* **YOUR INSTRUCTIONS**
State how many lines in the rows below contain the word "Where", matching case exactly. Give only the number.

Dataset items
━━━
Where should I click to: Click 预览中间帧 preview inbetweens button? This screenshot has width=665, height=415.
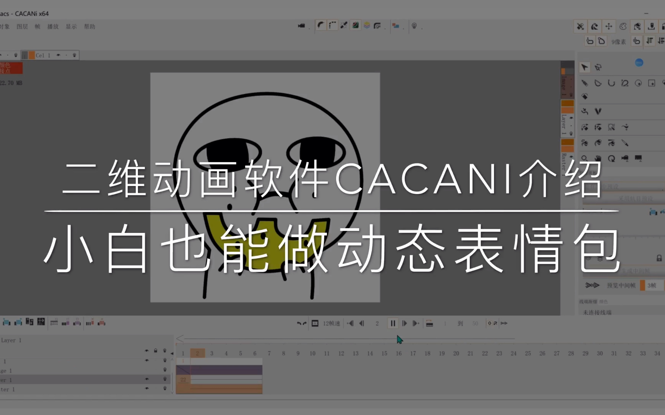(x=621, y=285)
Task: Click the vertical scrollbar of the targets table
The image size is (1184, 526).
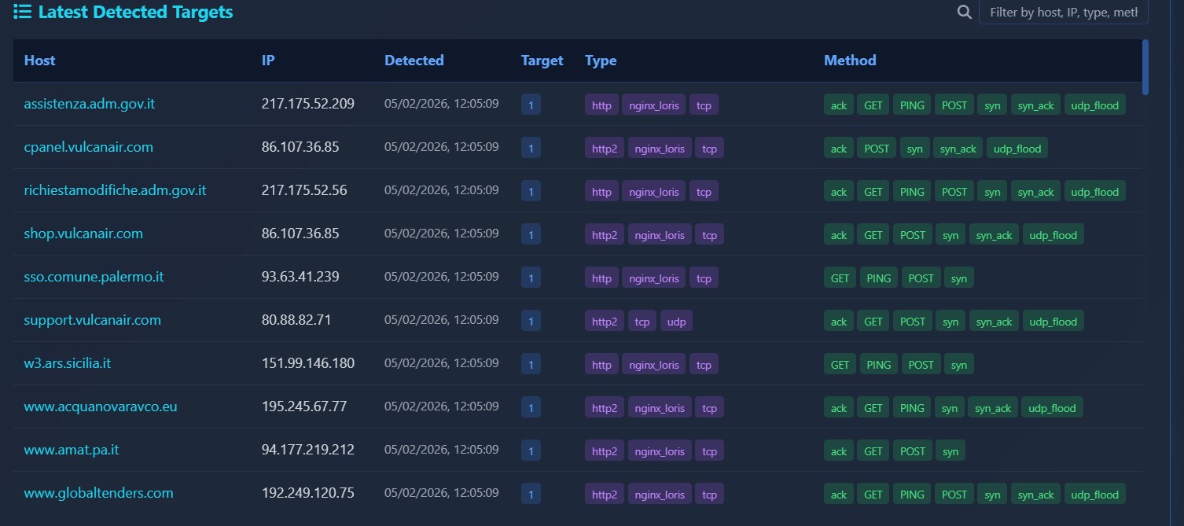Action: pyautogui.click(x=1145, y=67)
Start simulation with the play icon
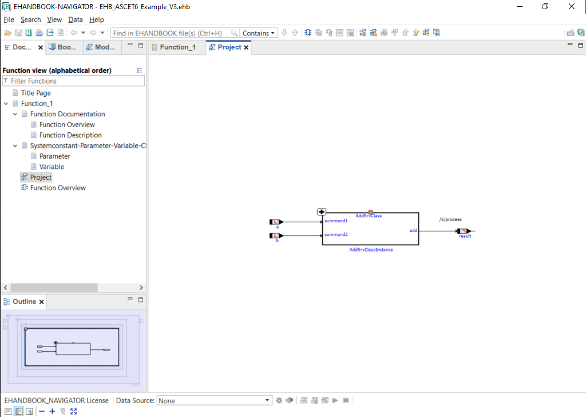Image resolution: width=586 pixels, height=417 pixels. [x=335, y=400]
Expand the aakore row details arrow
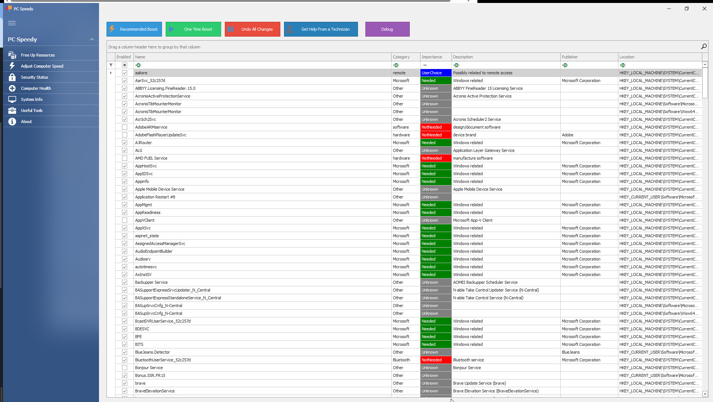Viewport: 713px width, 402px height. coord(111,73)
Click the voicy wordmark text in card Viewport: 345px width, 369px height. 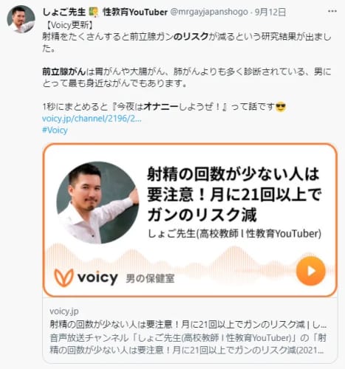[98, 277]
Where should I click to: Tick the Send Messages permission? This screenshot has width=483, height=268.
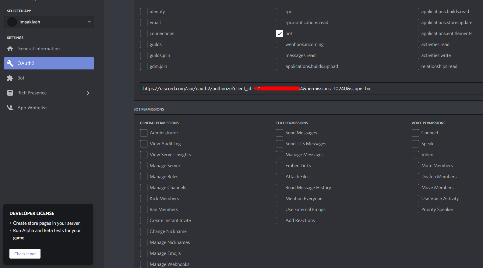[x=279, y=133]
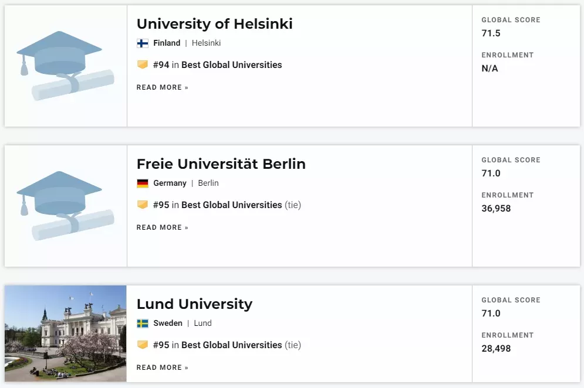The image size is (584, 388).
Task: Open the Lund University title link
Action: tap(194, 304)
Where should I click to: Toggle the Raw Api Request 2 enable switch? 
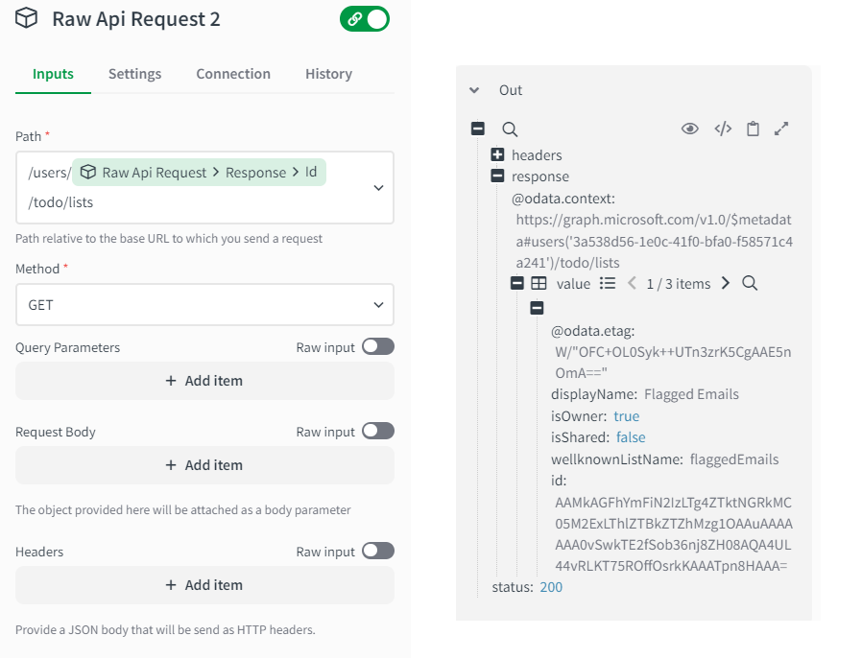tap(365, 18)
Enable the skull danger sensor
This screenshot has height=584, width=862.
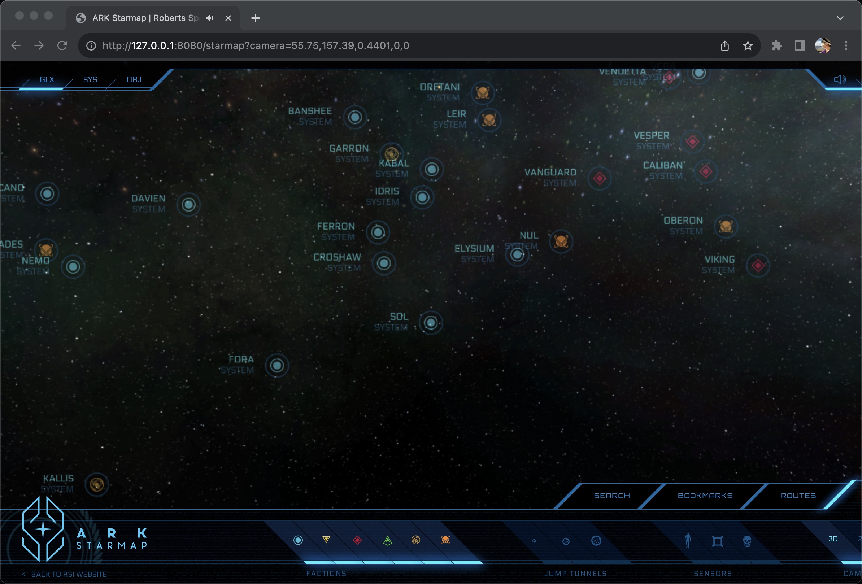point(747,541)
━━━
* **THE ANSWER**
3